The long-awaited study into how the sclerotic traffic congestion can be resolved was finally delivered, although any potential solutions appear to be a long way off.

In short, it found that shifting school hours will not do much to solve the problem but some civil servants altering their timetable would have a greater impact.

Changes to the private sector working hours was found not to be a viable option, although shifting the time of deliveries to shop and businesses would be beneficial.

The results of the study – which focused on Nicosia – were submitted to the House transport committee last week. MPs heard that about 90 per cent of travel takes place with cars which is compounded by just 1.2 passengers per vehicle.

Only three per cent use buses, and it simply stated that travel on foot or by bicycle is particularly low.

The study, seen by Politis, noted that the peak rush hours are between 7am-9am although traffic remains constant throughout and until 6pm.

Specifically, however, the study pointed out that 12 per cent of Nicosia’s workforce is comprised of state services employees who are typically grouped and organised into specific offices.

It means, the researchers reasoned, that staggered (rolling) work schedules in the public sector would be easier to achieve and more effective.

Many such civil servants work in centrally located offices such as at ministries, meaning that many workers are all headed in one direction all at once; causing intense congestion at the entry points to the city.

On the other hand, it stated that those working in the security, defence and health sectors account for 30 per cent of Nicosia’s civil servants (over four per cent of the capital’s workforce).
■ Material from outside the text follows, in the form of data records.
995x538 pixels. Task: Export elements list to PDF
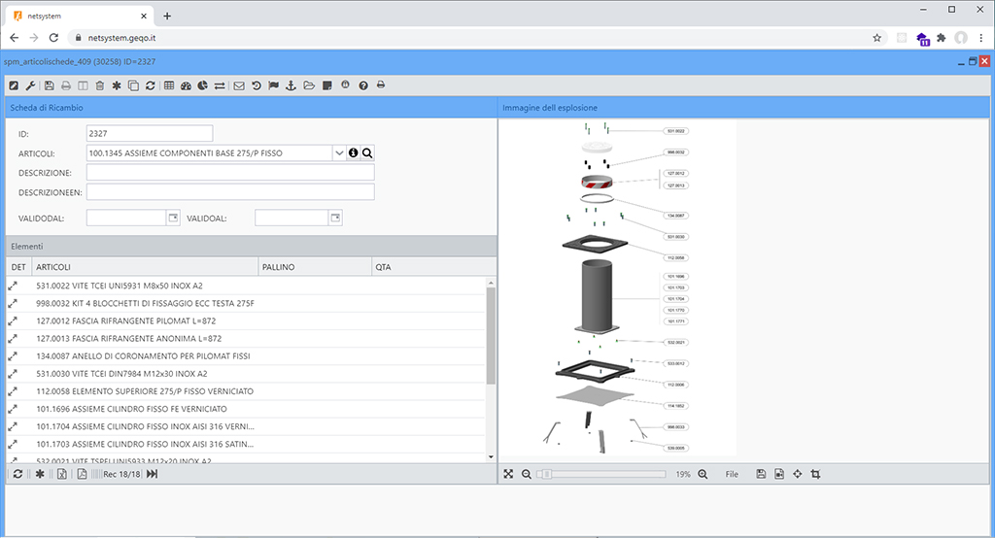pyautogui.click(x=83, y=474)
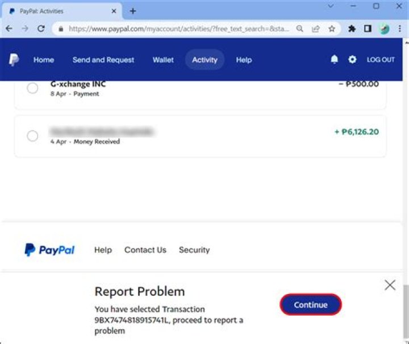The image size is (409, 344).
Task: Open the Chrome three-dot menu
Action: coord(400,28)
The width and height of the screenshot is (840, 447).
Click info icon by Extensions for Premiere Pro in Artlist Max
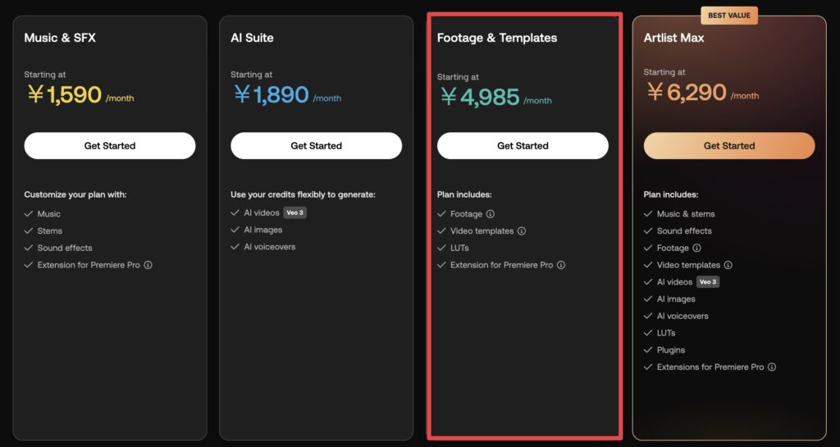coord(771,367)
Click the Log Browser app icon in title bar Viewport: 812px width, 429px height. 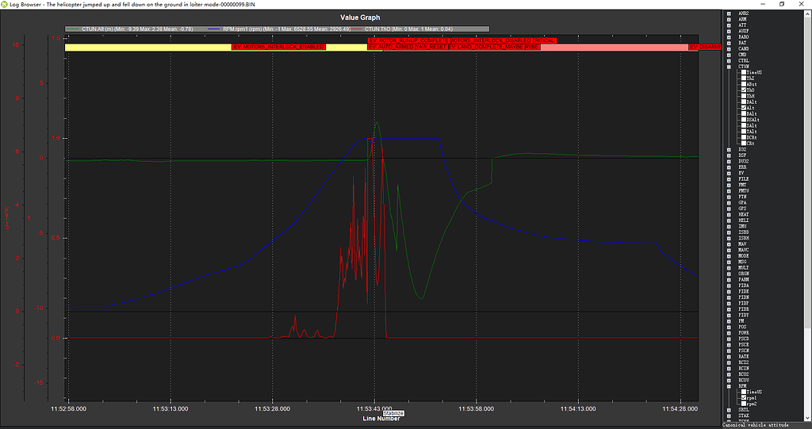(6, 4)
Notably, however, they typically work different shifts including at night and therefore do not contribute as much to the traffic problems.

The study outlined five scenarios, ranging from the lower end to the ideal end of how many civil servants would shift their timetable.

It went from scenario A (1,500), to B (2,500) – viewed as the most realistic – to C (3,500), D (5,000) and E (7,000); seen as ideal.

It suggested that the impact across that range would be from three per cent reduced traffic in scenario A up to a 13 per cent reduction in scenario E.

The researchers reasoned that tweaking private sector employees’ timetables is unfeasible as 95 per cent of the 43,000 businesses in Nicosia are very small – making an organised shift challenging.

Larger companies, such as the Big Four of accounting, already have flexible schedules which include hybrid work (remote working).

The transport ministry has been facing mounting pressure to solve the chronic traffic complications plaguing those primarily in Nicosia and Limassol, while also implementing the EU-funded changes to urban mobility.